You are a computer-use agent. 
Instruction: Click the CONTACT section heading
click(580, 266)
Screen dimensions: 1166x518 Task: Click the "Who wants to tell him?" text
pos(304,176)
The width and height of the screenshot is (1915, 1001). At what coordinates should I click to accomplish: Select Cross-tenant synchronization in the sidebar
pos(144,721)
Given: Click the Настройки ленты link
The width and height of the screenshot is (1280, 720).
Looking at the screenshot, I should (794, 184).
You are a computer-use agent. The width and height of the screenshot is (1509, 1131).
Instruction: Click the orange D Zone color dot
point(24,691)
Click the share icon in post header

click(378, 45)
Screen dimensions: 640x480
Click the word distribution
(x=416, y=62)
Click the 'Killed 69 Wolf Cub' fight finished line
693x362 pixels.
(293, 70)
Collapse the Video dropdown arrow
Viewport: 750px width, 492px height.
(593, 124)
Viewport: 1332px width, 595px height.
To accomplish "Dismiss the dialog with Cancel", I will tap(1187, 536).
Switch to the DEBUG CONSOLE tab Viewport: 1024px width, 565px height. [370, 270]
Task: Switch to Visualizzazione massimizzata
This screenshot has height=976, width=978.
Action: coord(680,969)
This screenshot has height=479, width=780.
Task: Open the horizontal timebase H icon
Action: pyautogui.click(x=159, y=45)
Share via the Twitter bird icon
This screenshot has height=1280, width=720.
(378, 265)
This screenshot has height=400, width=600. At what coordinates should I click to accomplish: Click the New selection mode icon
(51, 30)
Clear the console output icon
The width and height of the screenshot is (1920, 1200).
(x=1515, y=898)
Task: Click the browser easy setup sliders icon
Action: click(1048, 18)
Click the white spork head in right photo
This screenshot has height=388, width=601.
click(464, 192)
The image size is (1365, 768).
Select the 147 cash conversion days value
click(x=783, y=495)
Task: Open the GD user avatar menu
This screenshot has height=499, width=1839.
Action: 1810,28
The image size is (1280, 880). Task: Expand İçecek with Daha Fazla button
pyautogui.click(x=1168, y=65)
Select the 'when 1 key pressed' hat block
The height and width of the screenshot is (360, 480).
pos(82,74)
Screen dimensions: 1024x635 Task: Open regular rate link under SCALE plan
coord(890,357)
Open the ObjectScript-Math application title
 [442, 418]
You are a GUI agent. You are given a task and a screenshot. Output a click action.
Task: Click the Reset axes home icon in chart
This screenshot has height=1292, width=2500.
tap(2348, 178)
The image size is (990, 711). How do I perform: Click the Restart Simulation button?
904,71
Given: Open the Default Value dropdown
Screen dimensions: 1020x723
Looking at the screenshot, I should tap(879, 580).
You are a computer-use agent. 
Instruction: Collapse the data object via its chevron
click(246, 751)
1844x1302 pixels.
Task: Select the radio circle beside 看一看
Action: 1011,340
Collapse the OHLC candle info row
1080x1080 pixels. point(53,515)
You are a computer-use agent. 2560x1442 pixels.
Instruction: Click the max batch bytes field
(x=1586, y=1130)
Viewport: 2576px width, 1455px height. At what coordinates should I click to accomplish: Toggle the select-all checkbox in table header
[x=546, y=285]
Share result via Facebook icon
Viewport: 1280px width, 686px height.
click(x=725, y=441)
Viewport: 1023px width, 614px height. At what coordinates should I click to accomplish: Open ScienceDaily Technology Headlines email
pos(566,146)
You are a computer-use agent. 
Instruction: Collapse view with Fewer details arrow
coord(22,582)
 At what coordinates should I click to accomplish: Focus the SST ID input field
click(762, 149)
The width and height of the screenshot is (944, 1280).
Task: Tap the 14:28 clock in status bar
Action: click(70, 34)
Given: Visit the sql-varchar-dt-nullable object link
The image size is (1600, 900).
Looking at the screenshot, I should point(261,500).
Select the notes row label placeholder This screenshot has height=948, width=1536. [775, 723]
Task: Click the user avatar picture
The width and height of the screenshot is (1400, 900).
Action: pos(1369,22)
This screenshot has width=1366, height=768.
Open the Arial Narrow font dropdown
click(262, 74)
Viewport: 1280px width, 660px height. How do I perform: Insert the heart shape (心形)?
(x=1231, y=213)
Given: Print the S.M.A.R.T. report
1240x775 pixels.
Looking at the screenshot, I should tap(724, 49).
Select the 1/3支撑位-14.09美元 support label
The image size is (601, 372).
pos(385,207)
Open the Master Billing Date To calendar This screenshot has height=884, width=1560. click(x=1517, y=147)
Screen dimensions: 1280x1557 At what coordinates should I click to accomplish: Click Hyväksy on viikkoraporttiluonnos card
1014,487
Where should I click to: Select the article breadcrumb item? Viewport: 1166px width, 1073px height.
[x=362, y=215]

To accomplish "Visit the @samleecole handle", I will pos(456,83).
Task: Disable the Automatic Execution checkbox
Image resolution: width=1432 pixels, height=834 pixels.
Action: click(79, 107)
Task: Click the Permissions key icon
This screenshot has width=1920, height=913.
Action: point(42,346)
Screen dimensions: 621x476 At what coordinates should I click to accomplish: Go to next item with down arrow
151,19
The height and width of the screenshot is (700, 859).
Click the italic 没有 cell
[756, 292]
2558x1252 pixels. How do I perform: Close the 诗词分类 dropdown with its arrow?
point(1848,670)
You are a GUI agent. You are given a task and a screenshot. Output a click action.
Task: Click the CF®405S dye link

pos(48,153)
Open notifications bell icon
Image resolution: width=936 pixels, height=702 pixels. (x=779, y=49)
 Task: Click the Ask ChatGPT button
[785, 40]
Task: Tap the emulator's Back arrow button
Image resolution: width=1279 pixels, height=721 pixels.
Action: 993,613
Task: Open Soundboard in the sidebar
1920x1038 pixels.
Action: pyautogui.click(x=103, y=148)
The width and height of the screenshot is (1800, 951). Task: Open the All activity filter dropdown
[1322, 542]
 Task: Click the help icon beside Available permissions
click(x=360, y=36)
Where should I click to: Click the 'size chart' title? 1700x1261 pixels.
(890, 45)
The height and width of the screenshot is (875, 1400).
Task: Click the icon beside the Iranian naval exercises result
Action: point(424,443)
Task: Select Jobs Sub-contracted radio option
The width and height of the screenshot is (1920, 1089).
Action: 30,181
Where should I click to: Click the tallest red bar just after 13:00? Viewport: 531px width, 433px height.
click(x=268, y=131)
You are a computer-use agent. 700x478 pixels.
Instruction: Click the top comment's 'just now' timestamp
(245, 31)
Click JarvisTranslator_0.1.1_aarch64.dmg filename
-- -- --
### WORK TO BE COMPLETED
Can you copy out all of the lines above word for word, with nothing changed?

### FULL RESPONSE
You are a computer-use agent. 
Instruction: Click the CONTACT section heading
click(580, 266)
Screen dimensions: 1166x518 Task: Click the "Who wants to tell him?" text
pos(304,176)
The width and height of the screenshot is (1915, 1001). At what coordinates should I click to accomplish: Select Cross-tenant synchronization in the sidebar
pos(144,721)
Given: Click the Настройки ленты link
The width and height of the screenshot is (1280, 720).
Looking at the screenshot, I should (794, 184).
You are a computer-use agent. The width and height of the screenshot is (1509, 1131).
Instruction: Click the orange D Zone color dot
point(24,691)
Click the share icon in post header

click(378, 45)
Screen dimensions: 640x480
Click the word distribution
(x=416, y=62)
Click the 'Killed 69 Wolf Cub' fight finished line
693x362 pixels.
(293, 70)
Collapse the Video dropdown arrow
Viewport: 750px width, 492px height.
(593, 124)
Viewport: 1332px width, 595px height.
To accomplish "Dismiss the dialog with Cancel", I will tap(1187, 536).
Switch to the DEBUG CONSOLE tab Viewport: 1024px width, 565px height. [370, 270]
Task: Switch to Visualizzazione massimizzata
This screenshot has height=976, width=978.
Action: coord(680,969)
This screenshot has height=479, width=780.
Task: Open the horizontal timebase H icon
Action: pyautogui.click(x=159, y=45)
Share via the Twitter bird icon
This screenshot has height=1280, width=720.
(378, 265)
This screenshot has height=400, width=600. At what coordinates should I click to accomplish: Click the New selection mode icon
(51, 30)
Clear the console output icon
The width and height of the screenshot is (1920, 1200).
(x=1515, y=898)
Task: Click the browser easy setup sliders icon
Action: click(1048, 18)
Click the white spork head in right photo
This screenshot has height=388, width=601.
click(464, 192)
The image size is (1365, 768).
Select the 147 cash conversion days value
click(x=783, y=495)
Task: Open the GD user avatar menu
This screenshot has height=499, width=1839.
Action: 1810,28
The image size is (1280, 880). Task: Expand İçecek with Daha Fazla button
pyautogui.click(x=1168, y=65)
Select the 'when 1 key pressed' hat block
The height and width of the screenshot is (360, 480).
pos(82,74)
Screen dimensions: 1024x635 Task: Open regular rate link under SCALE plan
coord(890,357)
Open the ObjectScript-Math application title
 [442, 418]
You are a GUI agent. You are given a task and a screenshot. Output a click action.
Task: Click the Reset axes home icon in chart
This screenshot has height=1292, width=2500.
tap(2348, 178)
The image size is (990, 711). How do I perform: Click the Restart Simulation button?
904,71
Given: Open the Default Value dropdown
Screen dimensions: 1020x723
Looking at the screenshot, I should tap(879, 580).
You are a computer-use agent. 
Instruction: Collapse the data object via its chevron
click(246, 751)
1844x1302 pixels.
Task: Select the radio circle beside 看一看
Action: 1011,340
Collapse the OHLC candle info row
1080x1080 pixels. point(53,515)
You are a computer-use agent. 2560x1442 pixels.
Instruction: Click the max batch bytes field
(x=1586, y=1130)
Viewport: 2576px width, 1455px height. At what coordinates should I click to accomplish: Toggle the select-all checkbox in table header
[x=546, y=285]
Share result via Facebook icon
Viewport: 1280px width, 686px height.
click(x=725, y=441)
Viewport: 1023px width, 614px height. At what coordinates should I click to accomplish: Open ScienceDaily Technology Headlines email
pos(566,146)
You are a computer-use agent. 
Instruction: Collapse view with Fewer details arrow
coord(22,582)
 At what coordinates should I click to accomplish: Focus the SST ID input field
click(762, 149)
The width and height of the screenshot is (944, 1280).
Task: Tap the 14:28 clock in status bar
Action: click(70, 34)
Given: Visit the sql-varchar-dt-nullable object link
The image size is (1600, 900).
Looking at the screenshot, I should point(261,500).
Select the notes row label placeholder This screenshot has height=948, width=1536. [775, 723]
Task: Click the user avatar picture
The width and height of the screenshot is (1400, 900).
Action: pos(1369,22)
This screenshot has width=1366, height=768.
Open the Arial Narrow font dropdown
click(262, 74)
Viewport: 1280px width, 660px height. How do I perform: Insert the heart shape (心形)?
(x=1231, y=213)
Given: Print the S.M.A.R.T. report
1240x775 pixels.
Looking at the screenshot, I should tap(724, 49).
Select the 1/3支撑位-14.09美元 support label
The image size is (601, 372).
pos(385,207)
Open the Master Billing Date To calendar This screenshot has height=884, width=1560. click(x=1517, y=147)
Screen dimensions: 1280x1557 At what coordinates should I click to accomplish: Click Hyväksy on viikkoraporttiluonnos card
1014,487
Where should I click to: Select the article breadcrumb item? Viewport: 1166px width, 1073px height.
[x=362, y=215]

To accomplish "Visit the @samleecole handle", I will pos(456,83).
Task: Disable the Automatic Execution checkbox
Image resolution: width=1432 pixels, height=834 pixels.
Action: click(79, 107)
Task: Click the Permissions key icon
This screenshot has width=1920, height=913.
Action: point(42,346)
Screen dimensions: 621x476 At what coordinates should I click to accomplish: Go to next item with down arrow
151,19
The height and width of the screenshot is (700, 859).
Click the italic 没有 cell
[756, 292]
2558x1252 pixels. How do I perform: Close the 诗词分类 dropdown with its arrow?
point(1848,670)
You are a GUI agent. You are given a task and a screenshot. Output a click action.
Task: Click the CF®405S dye link

pos(48,153)
Open notifications bell icon
Image resolution: width=936 pixels, height=702 pixels. (x=779, y=49)
 Task: Click the Ask ChatGPT button
[785, 40]
Task: Tap the emulator's Back arrow button
Image resolution: width=1279 pixels, height=721 pixels.
Action: 993,613
Task: Open Soundboard in the sidebar
1920x1038 pixels.
Action: pyautogui.click(x=103, y=148)
The width and height of the screenshot is (1800, 951). Task: Open the All activity filter dropdown
[1322, 542]
 Task: Click the help icon beside Available permissions
click(x=360, y=36)
Where should I click to: Click the 'size chart' title? 1700x1261 pixels.
(890, 45)
The height and width of the screenshot is (875, 1400).
Task: Click the icon beside the Iranian naval exercises result
Action: point(424,443)
Task: Select Jobs Sub-contracted radio option
The width and height of the screenshot is (1920, 1089).
Action: 30,181
Where should I click to: Click the tallest red bar just after 13:00? Viewport: 531px width, 433px height.
click(x=268, y=131)
You are a computer-use agent. 700x478 pixels.
Instruction: Click the top comment's 'just now' timestamp
(245, 31)
Click JarvisTranslator_0.1.1_aarch64.dmg filename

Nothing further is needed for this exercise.